Tuesday, March 23, 2010

Presidentiables asked for jobs policy as unemployment to rise with new graduates

Press Release
March 23, 2010


The labor party-list Partido ng Manggagawa (PM) challenged the presidentiables to reveal their jobs policy as unemployment is expected to rise by April with the influx of new graduates to the labor force.

“We ask the presidentiables to present a jobs policy that will address the grave problem of unemployment in general and youth joblessness in particular Of the estimated half a million graduates this March, more than 90,000 will not be able to find work despite investing four or five years and a fortune in a college education,” declared Renato Magtubo, PM chairperson.

Magtubo issued his challenge during the PM national congress that is being held at the Oblates Missionary Center in Quezon City. The two-day congress ends today with the election of five nominees from among 120 delegates from different chapters nationwide.

Magtubo based his assertion on the National Statistics Office’s (NSO) April 2005 unemployment data of 18.5% for graduates. “Despite possessing a shiny new college diploma, graduates are only marginally better off than undergraduates whose unemployment rate is 21%,” he added.

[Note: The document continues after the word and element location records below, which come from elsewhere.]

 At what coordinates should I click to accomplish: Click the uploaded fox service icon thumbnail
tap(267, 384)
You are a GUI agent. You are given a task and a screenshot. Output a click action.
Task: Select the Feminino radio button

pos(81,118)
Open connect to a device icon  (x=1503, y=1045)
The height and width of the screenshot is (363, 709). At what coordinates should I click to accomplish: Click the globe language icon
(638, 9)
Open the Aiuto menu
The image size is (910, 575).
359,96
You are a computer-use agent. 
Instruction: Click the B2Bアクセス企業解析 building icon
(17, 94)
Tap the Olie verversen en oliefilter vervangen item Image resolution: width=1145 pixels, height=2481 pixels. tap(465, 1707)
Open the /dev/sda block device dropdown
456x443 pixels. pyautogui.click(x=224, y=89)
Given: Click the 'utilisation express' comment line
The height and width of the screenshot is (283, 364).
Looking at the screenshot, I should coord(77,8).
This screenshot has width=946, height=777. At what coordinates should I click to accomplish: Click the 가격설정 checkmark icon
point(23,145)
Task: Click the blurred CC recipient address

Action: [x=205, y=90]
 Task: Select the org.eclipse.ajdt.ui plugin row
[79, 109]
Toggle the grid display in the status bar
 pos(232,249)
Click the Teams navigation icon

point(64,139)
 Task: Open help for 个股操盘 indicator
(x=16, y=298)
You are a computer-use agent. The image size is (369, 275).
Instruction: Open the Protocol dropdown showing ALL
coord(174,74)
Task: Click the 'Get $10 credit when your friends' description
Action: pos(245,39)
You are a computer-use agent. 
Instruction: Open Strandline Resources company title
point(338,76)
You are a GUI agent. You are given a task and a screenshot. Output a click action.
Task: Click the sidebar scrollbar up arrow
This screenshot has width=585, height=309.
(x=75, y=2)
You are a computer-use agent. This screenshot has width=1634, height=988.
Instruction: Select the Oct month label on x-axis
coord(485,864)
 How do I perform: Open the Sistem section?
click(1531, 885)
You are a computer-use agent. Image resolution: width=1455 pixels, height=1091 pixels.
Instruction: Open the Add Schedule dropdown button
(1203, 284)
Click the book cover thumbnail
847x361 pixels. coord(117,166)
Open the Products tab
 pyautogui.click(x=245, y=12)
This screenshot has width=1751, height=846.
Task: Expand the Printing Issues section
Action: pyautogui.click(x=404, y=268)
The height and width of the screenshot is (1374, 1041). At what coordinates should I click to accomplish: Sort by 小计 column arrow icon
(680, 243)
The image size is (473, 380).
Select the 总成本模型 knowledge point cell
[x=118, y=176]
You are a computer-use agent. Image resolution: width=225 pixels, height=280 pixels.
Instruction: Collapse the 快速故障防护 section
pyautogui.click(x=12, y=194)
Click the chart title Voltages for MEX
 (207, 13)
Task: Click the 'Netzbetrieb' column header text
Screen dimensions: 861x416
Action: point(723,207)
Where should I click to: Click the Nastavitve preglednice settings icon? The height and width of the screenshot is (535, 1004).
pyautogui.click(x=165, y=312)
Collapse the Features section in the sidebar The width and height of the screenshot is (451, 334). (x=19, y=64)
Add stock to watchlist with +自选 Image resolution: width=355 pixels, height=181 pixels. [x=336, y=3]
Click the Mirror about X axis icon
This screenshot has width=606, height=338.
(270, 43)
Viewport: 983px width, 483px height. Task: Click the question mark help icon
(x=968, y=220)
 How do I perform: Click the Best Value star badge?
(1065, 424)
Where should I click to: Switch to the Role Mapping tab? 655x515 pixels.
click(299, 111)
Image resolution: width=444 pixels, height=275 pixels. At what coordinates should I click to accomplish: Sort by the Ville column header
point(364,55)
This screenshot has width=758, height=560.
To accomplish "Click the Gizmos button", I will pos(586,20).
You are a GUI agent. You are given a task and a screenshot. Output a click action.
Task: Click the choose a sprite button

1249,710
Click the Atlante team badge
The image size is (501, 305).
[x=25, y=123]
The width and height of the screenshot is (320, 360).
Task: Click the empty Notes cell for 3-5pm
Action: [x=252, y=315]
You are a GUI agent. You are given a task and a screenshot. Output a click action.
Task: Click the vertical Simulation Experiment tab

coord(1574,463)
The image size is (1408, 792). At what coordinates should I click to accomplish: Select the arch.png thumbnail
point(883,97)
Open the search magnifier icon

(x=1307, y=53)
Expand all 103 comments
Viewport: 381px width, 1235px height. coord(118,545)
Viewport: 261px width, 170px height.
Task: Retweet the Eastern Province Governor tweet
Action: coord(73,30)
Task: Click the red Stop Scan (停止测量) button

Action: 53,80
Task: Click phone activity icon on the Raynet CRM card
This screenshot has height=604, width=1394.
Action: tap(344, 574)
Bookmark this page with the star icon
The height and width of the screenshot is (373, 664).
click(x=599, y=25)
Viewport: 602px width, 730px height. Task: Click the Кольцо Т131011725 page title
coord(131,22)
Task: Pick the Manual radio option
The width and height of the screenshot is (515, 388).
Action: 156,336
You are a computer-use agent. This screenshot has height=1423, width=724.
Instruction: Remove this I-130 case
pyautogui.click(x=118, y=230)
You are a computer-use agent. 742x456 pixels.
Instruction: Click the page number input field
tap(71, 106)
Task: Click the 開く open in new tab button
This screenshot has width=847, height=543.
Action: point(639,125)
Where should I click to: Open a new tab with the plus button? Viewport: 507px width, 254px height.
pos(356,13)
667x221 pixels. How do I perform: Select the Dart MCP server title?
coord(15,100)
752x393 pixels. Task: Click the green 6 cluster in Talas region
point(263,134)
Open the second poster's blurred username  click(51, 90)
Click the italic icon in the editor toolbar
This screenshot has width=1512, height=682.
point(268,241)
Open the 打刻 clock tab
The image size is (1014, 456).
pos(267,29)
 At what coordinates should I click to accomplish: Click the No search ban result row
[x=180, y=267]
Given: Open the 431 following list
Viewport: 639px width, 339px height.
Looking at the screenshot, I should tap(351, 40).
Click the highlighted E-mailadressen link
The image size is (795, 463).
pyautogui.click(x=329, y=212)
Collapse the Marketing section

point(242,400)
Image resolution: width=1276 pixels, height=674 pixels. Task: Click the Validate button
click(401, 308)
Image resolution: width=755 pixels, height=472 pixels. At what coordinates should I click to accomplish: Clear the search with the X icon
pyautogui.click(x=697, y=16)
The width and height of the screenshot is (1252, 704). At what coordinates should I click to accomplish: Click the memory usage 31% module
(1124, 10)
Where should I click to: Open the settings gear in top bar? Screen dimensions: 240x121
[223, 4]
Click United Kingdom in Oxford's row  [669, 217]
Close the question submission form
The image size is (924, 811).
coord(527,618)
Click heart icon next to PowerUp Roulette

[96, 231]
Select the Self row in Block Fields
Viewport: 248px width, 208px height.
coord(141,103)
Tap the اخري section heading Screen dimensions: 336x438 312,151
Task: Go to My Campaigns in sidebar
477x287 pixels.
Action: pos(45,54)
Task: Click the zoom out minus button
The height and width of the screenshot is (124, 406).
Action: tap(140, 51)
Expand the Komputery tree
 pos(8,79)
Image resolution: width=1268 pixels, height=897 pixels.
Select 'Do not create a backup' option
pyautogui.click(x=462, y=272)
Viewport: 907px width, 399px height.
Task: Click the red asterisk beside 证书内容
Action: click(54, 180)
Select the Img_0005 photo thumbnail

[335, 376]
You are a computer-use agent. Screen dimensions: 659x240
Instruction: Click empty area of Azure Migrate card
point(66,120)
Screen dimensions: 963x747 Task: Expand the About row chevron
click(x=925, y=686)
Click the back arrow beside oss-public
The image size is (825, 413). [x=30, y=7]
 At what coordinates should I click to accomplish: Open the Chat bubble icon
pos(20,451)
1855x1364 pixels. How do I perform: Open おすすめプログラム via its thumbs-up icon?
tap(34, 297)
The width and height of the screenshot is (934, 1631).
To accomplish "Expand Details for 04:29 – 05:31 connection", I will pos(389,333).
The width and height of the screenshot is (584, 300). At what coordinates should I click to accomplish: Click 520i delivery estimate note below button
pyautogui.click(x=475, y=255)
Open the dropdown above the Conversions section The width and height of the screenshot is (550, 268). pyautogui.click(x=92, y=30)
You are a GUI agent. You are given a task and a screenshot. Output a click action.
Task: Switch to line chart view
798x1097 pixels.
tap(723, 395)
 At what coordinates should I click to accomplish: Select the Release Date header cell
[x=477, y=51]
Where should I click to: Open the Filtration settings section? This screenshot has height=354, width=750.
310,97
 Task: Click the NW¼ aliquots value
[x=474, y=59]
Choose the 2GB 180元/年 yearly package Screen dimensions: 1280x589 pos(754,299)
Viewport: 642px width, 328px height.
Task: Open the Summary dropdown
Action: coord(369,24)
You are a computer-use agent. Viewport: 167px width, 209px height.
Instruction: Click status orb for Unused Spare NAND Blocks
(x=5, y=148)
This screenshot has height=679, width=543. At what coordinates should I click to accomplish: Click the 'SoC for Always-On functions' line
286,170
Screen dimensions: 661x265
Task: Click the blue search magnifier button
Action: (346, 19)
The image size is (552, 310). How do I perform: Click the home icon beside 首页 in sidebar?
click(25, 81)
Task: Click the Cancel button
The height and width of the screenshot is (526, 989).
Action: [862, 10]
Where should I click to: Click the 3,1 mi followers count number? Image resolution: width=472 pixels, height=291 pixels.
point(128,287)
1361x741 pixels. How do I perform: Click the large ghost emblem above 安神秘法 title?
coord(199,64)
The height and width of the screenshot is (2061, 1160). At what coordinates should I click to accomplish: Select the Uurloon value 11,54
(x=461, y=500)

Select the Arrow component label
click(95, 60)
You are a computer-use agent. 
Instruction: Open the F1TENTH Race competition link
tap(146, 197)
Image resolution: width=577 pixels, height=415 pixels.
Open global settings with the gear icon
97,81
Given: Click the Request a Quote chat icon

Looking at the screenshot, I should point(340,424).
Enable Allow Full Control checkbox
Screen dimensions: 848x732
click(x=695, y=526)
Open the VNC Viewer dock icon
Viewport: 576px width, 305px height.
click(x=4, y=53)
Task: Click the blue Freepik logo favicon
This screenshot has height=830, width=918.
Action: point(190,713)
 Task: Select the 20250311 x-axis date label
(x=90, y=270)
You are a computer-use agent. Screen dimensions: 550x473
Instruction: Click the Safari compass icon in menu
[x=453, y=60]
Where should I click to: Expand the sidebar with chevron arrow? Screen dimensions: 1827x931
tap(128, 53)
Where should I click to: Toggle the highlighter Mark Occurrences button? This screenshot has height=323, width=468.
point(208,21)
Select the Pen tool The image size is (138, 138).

To generate decent jobs, PM is advocating a short-term program of massive public employment program and a long-term reorientation of economic and trade policy away from liberalization. “The present emergency employment program must be made more widespread to employ millions but should also be reformed. People’s organizations not local politicians must administer the public employment program so that it will not be used for patronage and it must promote decent work instead of worsening contractualization. But a strategic jobs policy demands the political will to reverse liberalization, deregulation and privatization, and to uphold domestic industry and agriculture,” Magtubo explained.

Magtubo furthered that “The graduates of 2010 are only 12% of the 100 school age kids approximately 14 years ago who have survived the education system. Of these 12 out of 100, seven will take a licensure exam but only three will pass. Of the three, only one will find profession that fits his or her education. The rest will find work that has nothing to do with their college course.”